Starting at the line that holds "Click the pencil edit icon next to the title", transcribe every line to the end of the data exactly; include no other lines.

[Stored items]
((
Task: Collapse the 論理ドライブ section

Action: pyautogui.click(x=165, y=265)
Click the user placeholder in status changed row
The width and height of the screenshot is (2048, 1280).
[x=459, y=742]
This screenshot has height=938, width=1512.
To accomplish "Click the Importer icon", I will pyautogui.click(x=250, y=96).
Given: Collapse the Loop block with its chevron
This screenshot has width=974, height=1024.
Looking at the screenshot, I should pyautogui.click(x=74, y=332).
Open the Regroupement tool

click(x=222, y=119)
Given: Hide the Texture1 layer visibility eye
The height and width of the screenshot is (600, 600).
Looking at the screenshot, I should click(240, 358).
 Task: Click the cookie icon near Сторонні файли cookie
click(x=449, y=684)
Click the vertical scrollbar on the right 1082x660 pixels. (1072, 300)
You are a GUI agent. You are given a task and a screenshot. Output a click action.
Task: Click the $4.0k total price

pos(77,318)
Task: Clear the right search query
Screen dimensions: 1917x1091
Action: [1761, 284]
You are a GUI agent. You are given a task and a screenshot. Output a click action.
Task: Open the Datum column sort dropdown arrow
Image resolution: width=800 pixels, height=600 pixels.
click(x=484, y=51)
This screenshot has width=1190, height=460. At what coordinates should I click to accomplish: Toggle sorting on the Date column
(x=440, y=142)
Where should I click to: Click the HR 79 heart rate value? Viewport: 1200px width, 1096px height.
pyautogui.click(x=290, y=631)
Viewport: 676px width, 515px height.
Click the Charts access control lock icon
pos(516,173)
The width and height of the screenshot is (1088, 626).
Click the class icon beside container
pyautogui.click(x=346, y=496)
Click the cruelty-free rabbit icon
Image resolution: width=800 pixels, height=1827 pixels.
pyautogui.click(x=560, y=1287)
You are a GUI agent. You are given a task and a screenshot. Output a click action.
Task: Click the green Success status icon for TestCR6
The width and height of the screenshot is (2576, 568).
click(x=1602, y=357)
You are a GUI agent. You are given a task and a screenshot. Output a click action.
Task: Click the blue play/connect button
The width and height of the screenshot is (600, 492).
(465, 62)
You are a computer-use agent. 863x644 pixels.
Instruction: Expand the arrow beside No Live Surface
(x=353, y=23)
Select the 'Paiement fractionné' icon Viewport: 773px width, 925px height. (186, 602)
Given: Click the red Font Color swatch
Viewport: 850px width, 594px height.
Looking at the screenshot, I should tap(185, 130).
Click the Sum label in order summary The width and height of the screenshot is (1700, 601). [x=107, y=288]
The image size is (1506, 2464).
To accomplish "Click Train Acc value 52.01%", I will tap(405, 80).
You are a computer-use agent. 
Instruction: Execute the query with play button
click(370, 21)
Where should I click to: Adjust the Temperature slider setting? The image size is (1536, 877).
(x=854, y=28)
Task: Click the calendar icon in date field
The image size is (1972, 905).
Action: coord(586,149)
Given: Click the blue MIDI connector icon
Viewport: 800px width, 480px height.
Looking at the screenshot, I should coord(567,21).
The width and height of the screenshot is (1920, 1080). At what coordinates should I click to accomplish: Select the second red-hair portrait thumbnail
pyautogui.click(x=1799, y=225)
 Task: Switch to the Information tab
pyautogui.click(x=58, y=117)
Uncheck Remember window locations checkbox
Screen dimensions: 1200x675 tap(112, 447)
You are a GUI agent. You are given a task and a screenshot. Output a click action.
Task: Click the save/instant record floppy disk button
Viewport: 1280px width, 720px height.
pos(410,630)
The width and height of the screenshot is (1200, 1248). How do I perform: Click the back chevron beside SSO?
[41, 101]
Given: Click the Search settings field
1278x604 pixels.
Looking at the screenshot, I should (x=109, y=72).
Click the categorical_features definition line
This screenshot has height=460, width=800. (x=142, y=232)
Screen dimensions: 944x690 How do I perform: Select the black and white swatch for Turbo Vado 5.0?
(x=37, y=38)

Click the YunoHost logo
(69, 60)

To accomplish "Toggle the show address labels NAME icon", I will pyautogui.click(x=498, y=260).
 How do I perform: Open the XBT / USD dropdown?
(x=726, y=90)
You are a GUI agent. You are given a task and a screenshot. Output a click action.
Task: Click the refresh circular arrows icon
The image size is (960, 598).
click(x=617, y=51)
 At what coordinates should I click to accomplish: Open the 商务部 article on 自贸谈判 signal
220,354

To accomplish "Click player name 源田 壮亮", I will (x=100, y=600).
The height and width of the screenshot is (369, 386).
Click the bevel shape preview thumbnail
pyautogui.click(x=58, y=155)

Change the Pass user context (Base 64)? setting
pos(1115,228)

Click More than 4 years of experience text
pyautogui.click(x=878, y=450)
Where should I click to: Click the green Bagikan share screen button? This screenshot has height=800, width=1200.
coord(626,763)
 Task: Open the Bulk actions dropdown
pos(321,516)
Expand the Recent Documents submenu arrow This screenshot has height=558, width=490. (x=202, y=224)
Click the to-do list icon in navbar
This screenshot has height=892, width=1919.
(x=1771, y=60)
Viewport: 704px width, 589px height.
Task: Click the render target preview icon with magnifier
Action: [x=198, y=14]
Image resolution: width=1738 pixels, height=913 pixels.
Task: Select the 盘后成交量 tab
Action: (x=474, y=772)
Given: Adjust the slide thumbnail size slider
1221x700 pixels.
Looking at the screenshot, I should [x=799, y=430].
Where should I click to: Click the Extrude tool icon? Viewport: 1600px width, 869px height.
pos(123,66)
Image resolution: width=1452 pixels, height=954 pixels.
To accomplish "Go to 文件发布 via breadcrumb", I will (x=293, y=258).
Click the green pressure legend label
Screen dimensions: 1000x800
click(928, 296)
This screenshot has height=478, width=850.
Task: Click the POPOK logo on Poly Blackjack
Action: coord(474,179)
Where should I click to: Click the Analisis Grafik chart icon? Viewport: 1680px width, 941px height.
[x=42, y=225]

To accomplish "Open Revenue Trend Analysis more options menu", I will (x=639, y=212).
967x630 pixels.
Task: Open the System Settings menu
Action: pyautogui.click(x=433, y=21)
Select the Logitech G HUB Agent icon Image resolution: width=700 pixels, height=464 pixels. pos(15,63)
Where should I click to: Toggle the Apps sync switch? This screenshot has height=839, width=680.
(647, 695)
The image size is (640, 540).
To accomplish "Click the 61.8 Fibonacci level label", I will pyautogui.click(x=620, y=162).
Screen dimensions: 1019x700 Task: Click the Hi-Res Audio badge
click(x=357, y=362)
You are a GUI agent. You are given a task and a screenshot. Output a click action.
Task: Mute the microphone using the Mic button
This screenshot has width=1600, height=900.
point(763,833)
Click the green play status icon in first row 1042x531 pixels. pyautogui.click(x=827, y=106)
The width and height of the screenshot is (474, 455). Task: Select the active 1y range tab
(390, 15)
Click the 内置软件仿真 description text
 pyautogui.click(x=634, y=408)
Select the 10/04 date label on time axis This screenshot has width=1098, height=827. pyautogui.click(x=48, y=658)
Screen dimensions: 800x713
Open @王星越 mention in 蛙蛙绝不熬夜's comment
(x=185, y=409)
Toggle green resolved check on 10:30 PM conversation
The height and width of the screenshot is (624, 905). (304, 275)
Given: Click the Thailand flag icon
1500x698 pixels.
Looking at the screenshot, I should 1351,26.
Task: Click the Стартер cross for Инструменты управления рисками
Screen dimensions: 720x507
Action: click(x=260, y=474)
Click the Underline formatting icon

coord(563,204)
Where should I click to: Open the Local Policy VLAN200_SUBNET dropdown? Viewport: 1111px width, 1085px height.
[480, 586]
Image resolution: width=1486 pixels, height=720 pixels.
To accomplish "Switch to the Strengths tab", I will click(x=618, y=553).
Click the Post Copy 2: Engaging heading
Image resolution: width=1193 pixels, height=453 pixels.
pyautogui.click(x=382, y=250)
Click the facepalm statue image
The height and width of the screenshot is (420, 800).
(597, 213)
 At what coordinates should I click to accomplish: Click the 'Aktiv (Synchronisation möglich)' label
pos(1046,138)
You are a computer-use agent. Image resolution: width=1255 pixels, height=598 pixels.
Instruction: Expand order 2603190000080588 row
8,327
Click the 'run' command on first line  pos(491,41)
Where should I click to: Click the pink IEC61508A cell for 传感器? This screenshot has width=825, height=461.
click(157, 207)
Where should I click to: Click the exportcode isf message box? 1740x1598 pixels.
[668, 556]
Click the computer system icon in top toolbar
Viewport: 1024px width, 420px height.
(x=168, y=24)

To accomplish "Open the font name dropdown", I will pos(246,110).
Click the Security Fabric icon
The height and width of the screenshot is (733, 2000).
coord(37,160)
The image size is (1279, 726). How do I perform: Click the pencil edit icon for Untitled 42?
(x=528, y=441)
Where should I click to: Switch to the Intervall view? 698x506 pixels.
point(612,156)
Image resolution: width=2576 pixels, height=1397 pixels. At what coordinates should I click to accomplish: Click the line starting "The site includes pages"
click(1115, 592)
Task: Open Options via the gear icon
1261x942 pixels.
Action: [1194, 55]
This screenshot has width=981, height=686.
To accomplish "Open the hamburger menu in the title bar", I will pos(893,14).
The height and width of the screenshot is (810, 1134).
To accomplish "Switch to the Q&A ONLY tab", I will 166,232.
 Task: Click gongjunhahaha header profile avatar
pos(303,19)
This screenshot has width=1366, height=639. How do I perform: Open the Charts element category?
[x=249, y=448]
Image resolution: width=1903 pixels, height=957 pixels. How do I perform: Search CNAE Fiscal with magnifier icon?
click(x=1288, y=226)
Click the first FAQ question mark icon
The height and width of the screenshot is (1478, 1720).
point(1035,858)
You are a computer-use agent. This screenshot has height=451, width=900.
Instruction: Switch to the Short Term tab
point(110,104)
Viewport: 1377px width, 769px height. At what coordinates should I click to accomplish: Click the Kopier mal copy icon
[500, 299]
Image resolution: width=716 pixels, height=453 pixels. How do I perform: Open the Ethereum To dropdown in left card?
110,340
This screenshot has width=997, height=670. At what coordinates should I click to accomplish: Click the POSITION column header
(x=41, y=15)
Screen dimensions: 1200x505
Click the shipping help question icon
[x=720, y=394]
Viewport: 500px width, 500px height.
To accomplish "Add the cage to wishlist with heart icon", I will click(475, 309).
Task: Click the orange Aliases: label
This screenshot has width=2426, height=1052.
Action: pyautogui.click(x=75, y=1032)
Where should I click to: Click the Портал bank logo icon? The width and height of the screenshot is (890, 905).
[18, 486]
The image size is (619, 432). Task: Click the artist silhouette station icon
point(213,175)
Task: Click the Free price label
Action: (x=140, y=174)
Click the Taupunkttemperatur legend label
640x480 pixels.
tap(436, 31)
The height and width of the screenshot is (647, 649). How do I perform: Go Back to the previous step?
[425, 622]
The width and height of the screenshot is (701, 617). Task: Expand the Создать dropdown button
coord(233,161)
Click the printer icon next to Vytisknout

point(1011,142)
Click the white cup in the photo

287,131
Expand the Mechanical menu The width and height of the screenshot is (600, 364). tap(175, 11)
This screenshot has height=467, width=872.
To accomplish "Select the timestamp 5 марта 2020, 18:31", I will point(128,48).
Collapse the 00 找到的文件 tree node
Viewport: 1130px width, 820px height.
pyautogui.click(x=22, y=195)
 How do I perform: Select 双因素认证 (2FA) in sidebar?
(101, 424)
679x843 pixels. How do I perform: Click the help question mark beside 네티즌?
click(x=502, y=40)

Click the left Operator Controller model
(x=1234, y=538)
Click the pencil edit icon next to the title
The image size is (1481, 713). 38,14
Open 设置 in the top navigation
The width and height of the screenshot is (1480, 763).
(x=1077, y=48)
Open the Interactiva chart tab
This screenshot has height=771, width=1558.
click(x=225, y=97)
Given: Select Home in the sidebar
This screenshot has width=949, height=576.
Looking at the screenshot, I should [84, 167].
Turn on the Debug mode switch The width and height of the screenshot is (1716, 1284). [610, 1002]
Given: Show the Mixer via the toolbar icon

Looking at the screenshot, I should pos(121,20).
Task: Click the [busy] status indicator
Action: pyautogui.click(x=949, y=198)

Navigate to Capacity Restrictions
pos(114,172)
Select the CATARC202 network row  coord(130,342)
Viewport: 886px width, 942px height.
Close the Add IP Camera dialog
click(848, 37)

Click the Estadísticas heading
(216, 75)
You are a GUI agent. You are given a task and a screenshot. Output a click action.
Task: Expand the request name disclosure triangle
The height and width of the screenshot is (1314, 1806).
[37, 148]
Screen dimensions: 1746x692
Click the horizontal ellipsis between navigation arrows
))
[Exercise output]
Click the pencil edit icon next to the title
The image size is (1481, 713). 38,14
Open 设置 in the top navigation
The width and height of the screenshot is (1480, 763).
(x=1077, y=48)
Open the Interactiva chart tab
This screenshot has height=771, width=1558.
click(x=225, y=97)
Given: Select Home in the sidebar
This screenshot has width=949, height=576.
Looking at the screenshot, I should [84, 167].
Turn on the Debug mode switch The width and height of the screenshot is (1716, 1284). [610, 1002]
Given: Show the Mixer via the toolbar icon

Looking at the screenshot, I should pos(121,20).
Task: Click the [busy] status indicator
Action: pyautogui.click(x=949, y=198)

Navigate to Capacity Restrictions
pos(114,172)
Select the CATARC202 network row  coord(130,342)
Viewport: 886px width, 942px height.
Close the Add IP Camera dialog
click(848, 37)

Click the Estadísticas heading
(216, 75)
You are a GUI agent. You are given a task and a screenshot. Output a click action.
Task: Expand the request name disclosure triangle
The height and width of the screenshot is (1314, 1806).
[37, 148]
Screen dimensions: 1746x692
Click the horizontal ellipsis between navigation arrows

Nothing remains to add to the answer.